Retype the stretch of the entries below from the line containing "Task: Open the Multimedia dropdown" through the last entry, and leave the pictures out of your answer.

---------- EXTRACTED MATERIAL

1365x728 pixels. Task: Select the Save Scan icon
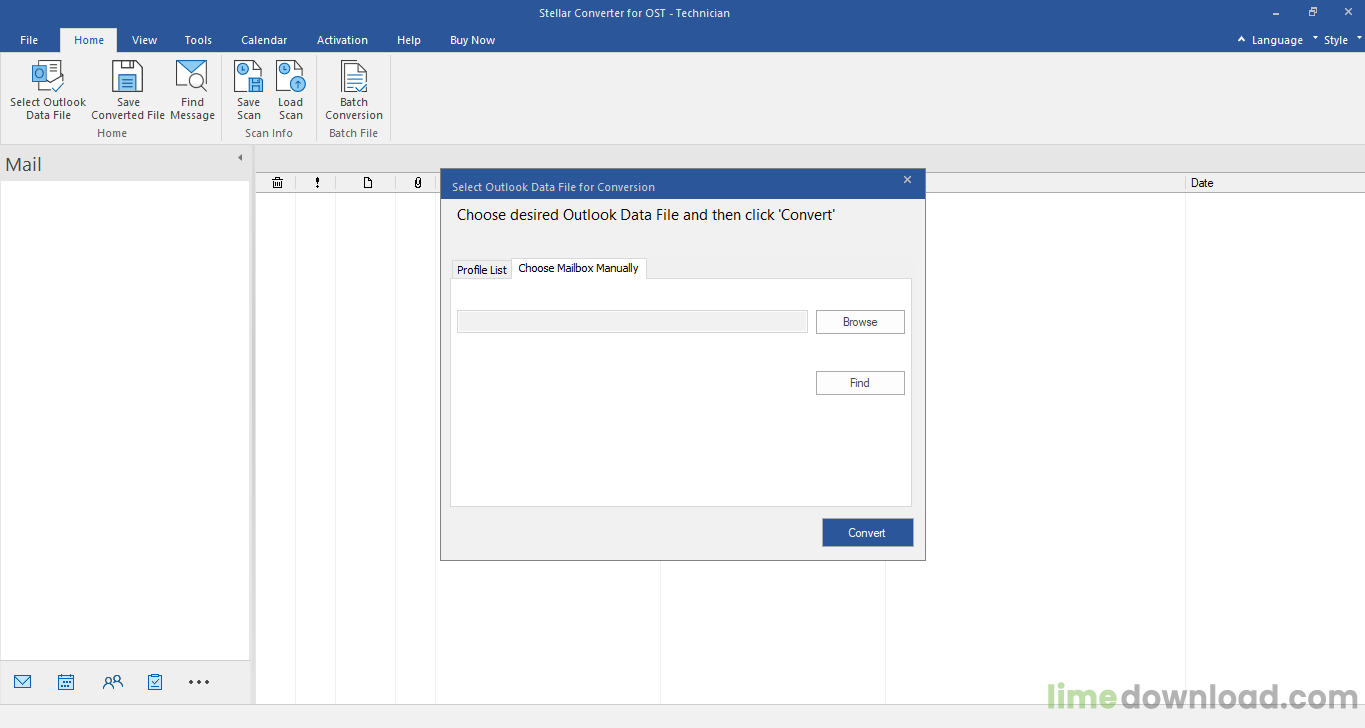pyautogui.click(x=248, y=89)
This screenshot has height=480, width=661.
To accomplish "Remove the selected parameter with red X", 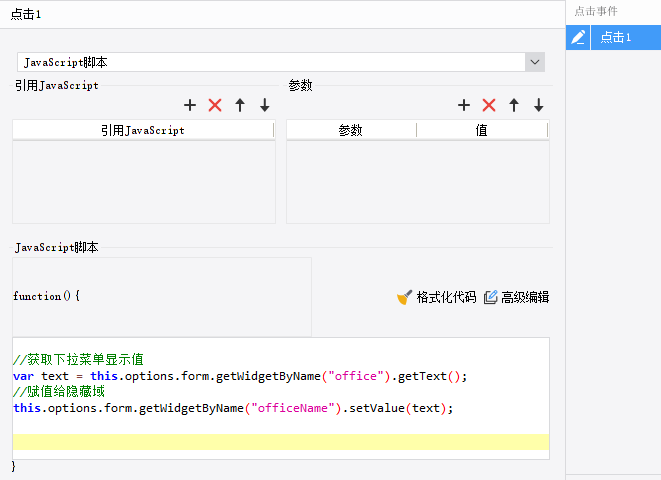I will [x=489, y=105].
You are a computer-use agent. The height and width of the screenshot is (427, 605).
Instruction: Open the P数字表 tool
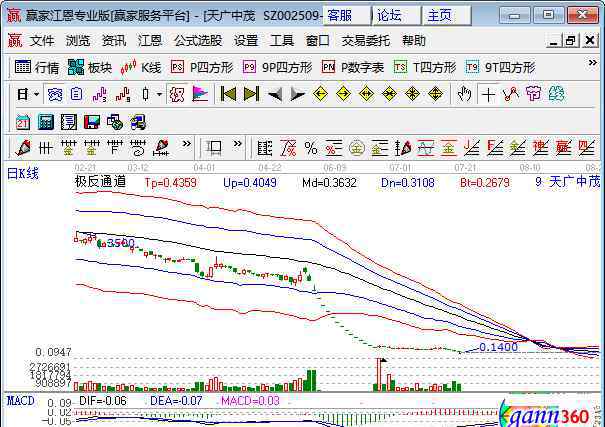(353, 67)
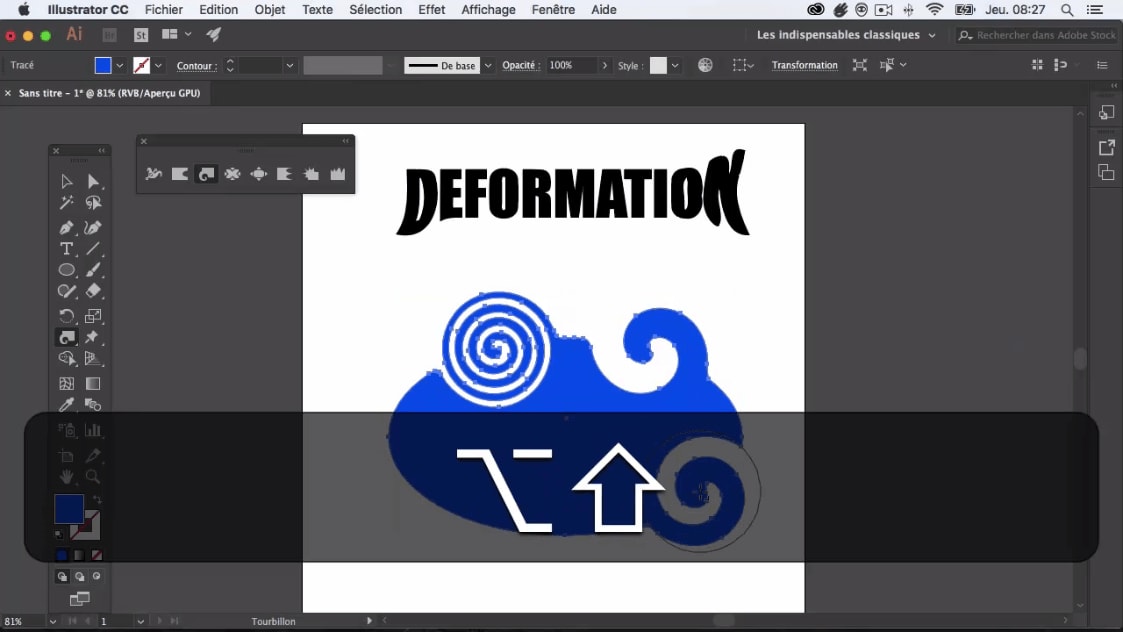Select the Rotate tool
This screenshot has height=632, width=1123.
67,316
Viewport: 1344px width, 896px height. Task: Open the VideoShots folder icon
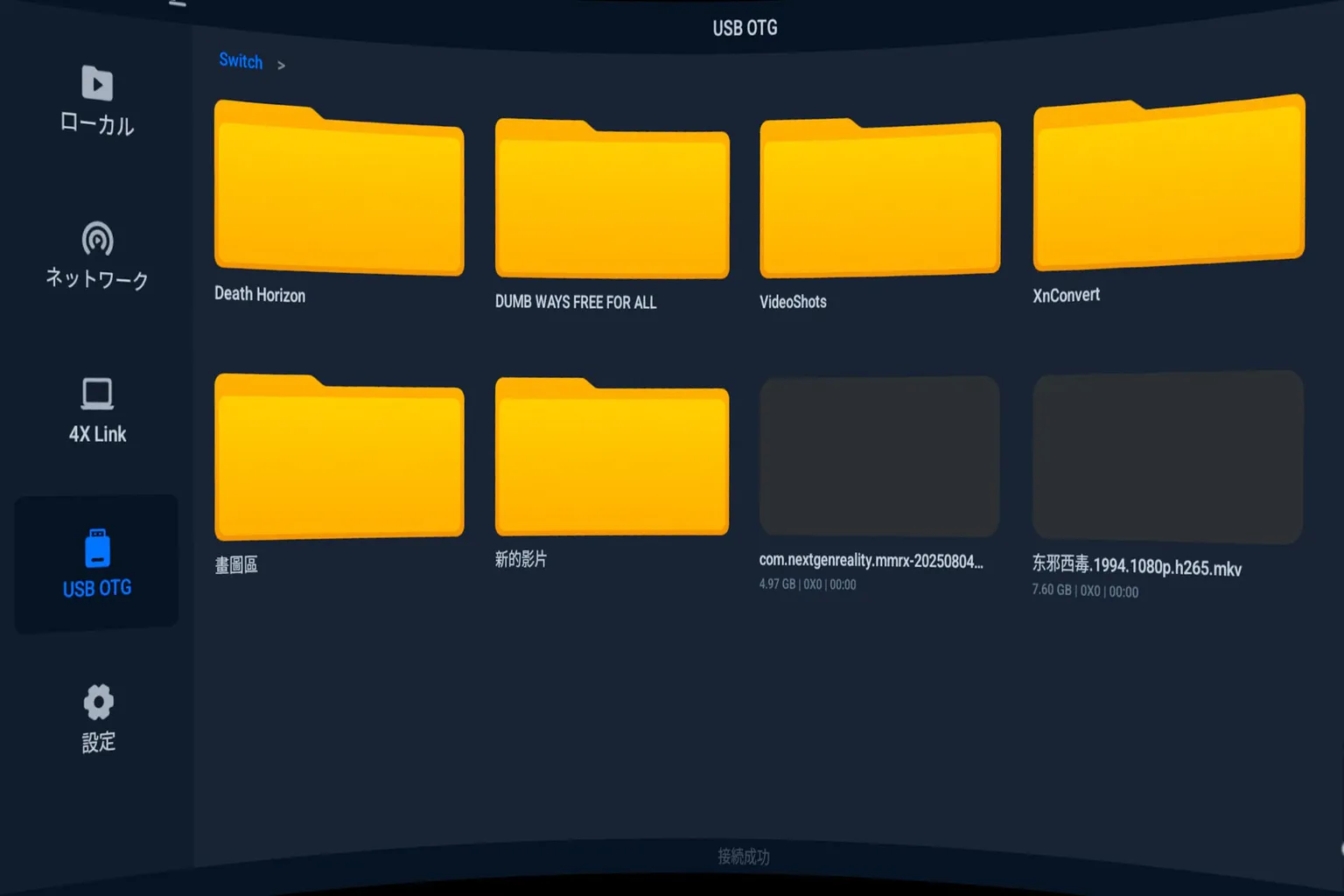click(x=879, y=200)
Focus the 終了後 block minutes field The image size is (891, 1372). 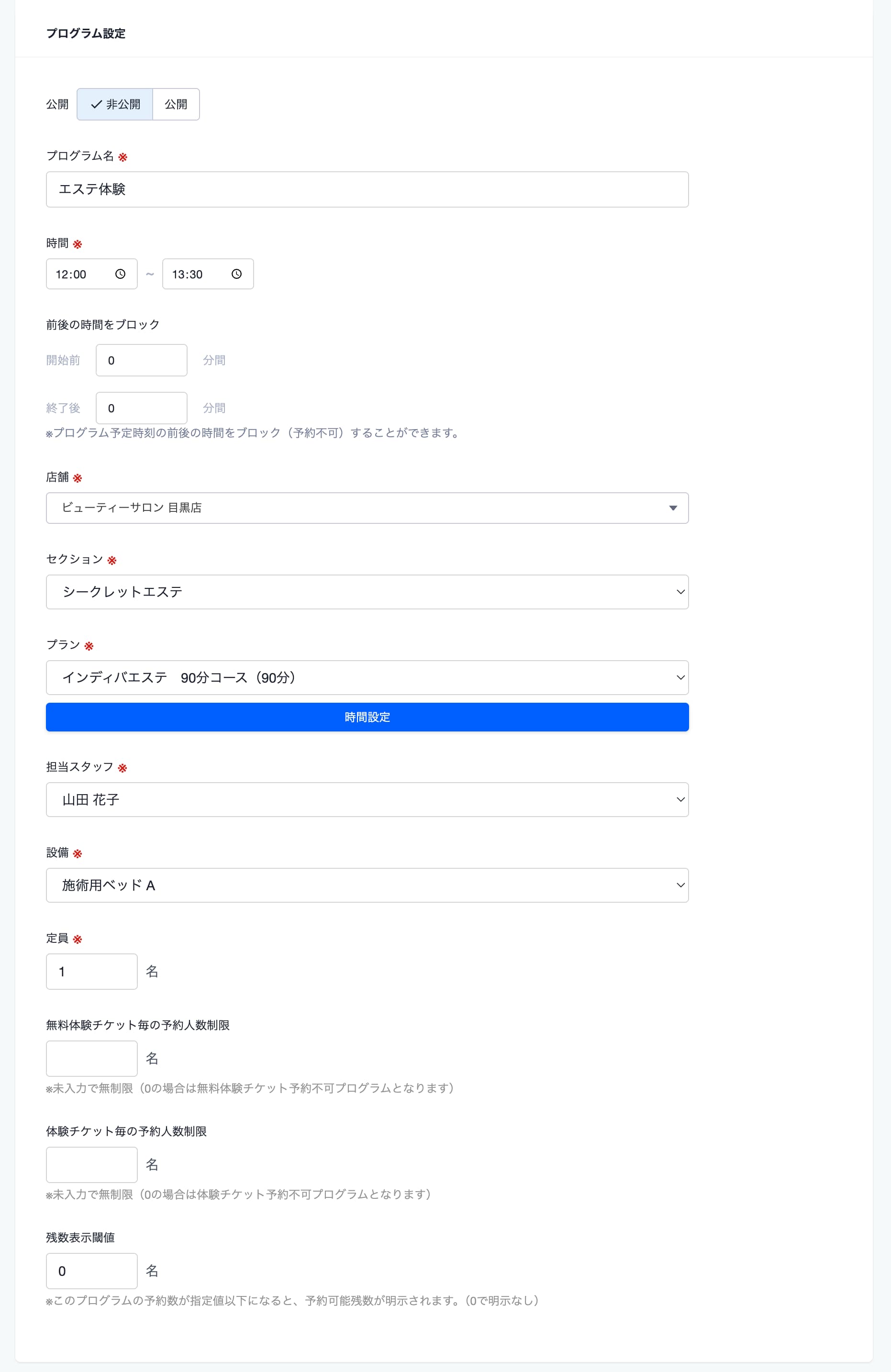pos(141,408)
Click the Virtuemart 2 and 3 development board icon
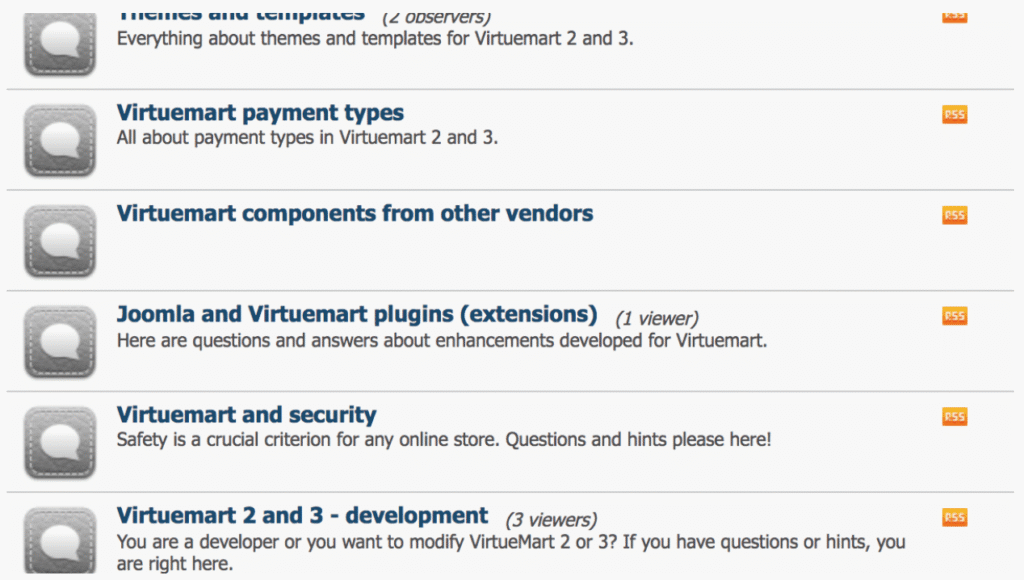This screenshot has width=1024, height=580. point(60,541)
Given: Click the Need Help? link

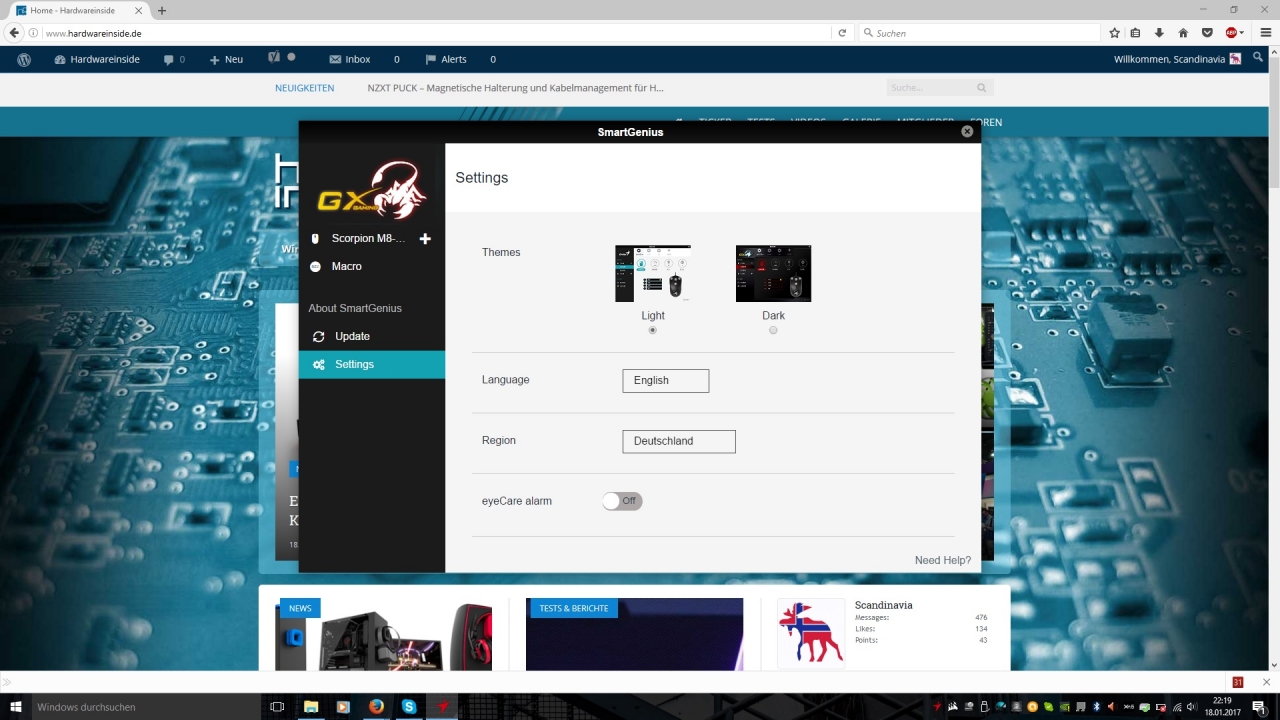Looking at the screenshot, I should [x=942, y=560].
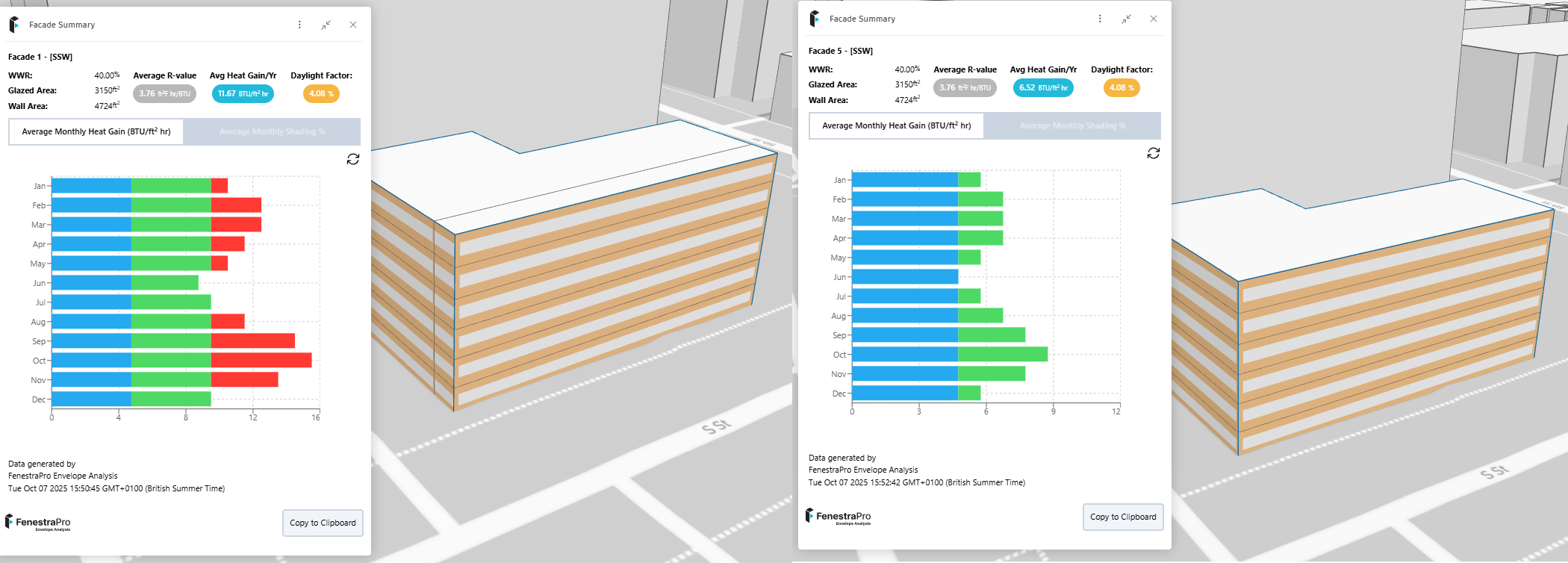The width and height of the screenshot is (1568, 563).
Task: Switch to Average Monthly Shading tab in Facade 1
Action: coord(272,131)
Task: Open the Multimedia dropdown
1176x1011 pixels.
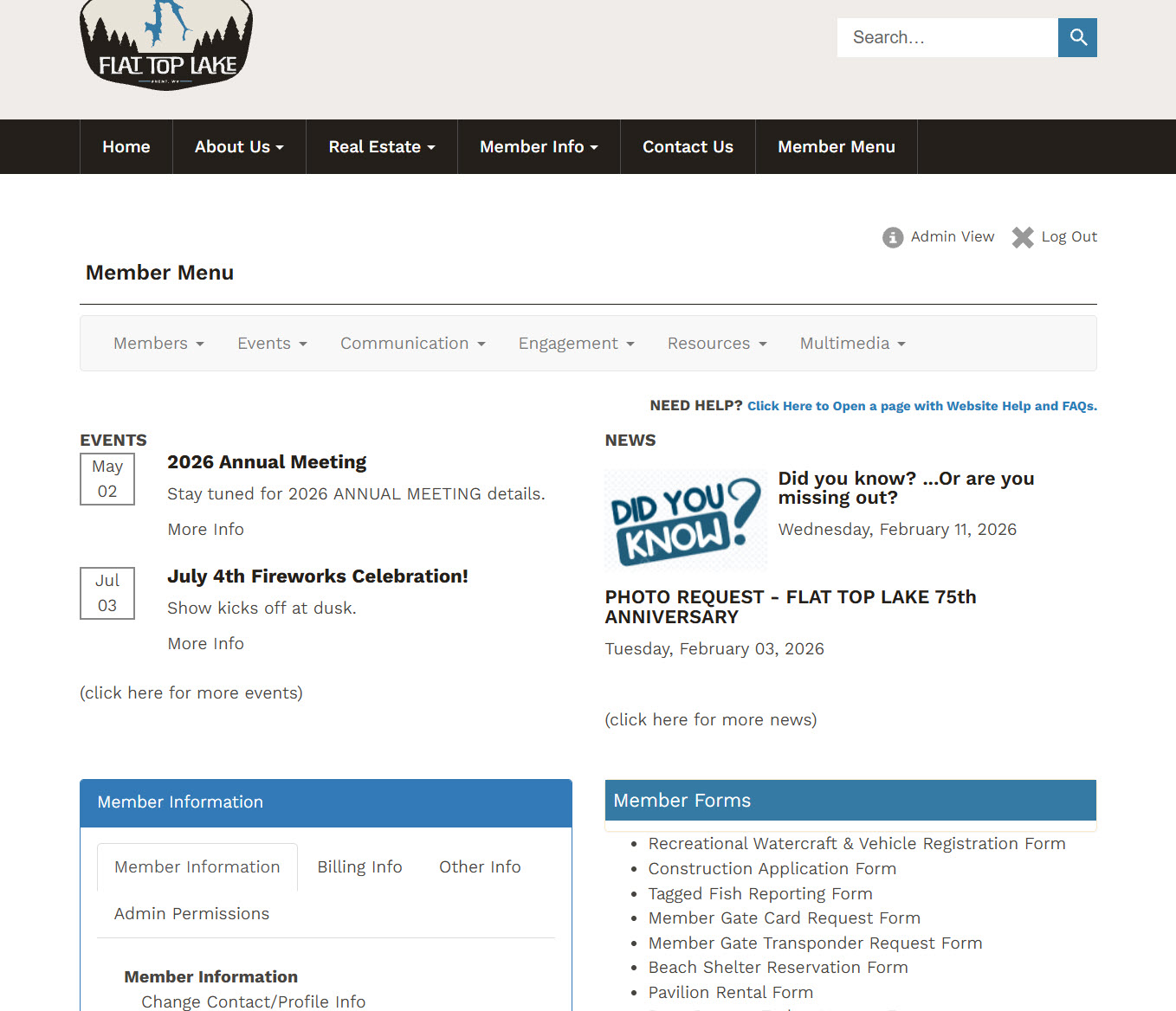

--------------------

## FINISHED EXERCISE
Task: Open the Multimedia dropdown
1176x1011 pixels.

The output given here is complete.